▶ **DIRECTIONS FOR THIS TASK**
Among the entries, find the lines with the string "click" and copy them.

▶ **PROVIDED DATA**
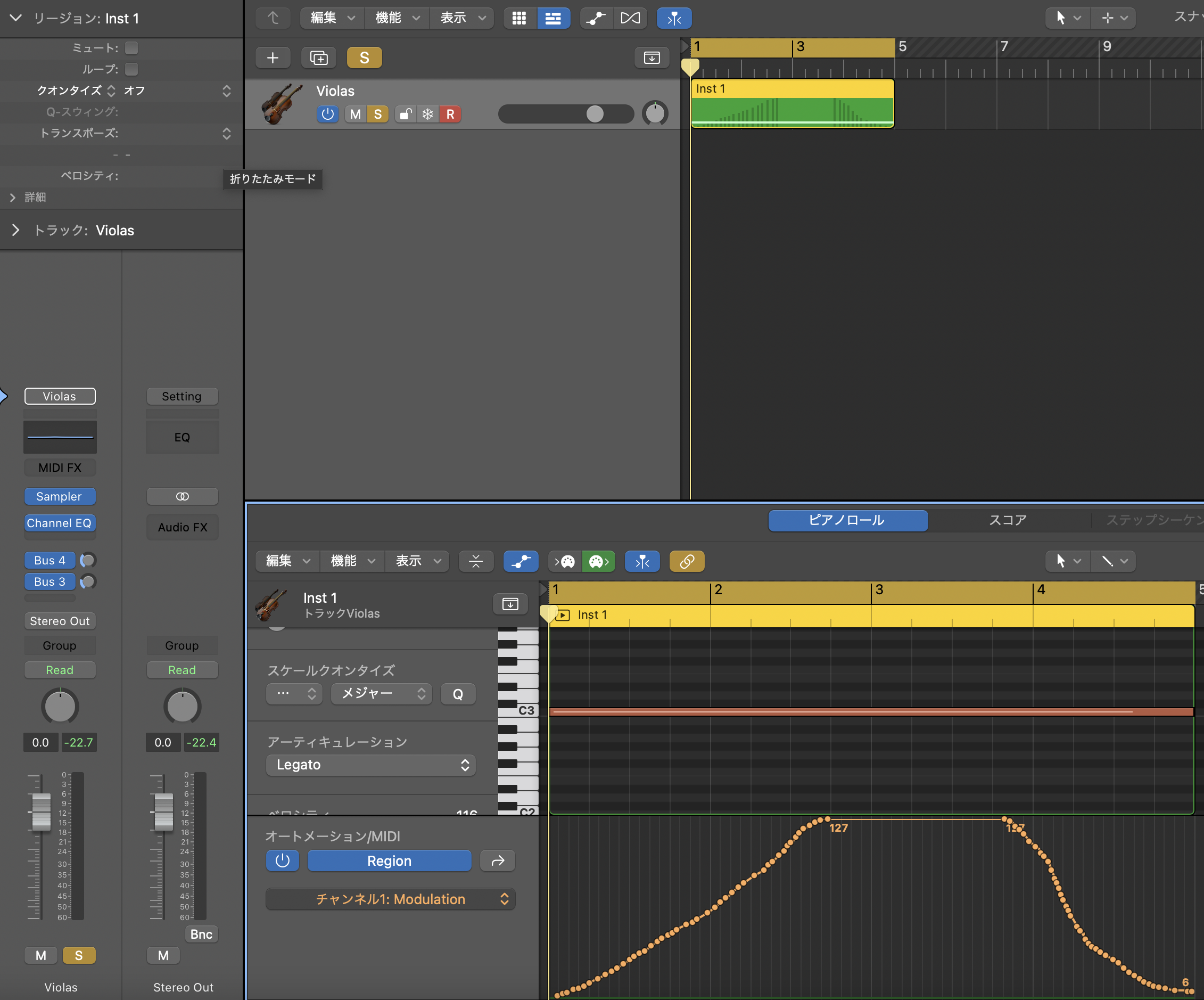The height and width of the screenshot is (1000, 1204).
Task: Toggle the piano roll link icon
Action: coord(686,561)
==
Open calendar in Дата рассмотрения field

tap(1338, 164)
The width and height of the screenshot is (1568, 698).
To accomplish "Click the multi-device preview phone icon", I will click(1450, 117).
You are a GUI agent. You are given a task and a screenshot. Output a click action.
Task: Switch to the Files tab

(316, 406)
--
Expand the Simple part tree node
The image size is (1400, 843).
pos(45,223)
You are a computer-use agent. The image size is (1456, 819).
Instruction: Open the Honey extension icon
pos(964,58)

▶ **SOLVED EXERCISE**
To accomplish "Click the multi-device preview phone icon", I will click(1450, 117).
You are a GUI agent. You are given a task and a screenshot. Output a click action.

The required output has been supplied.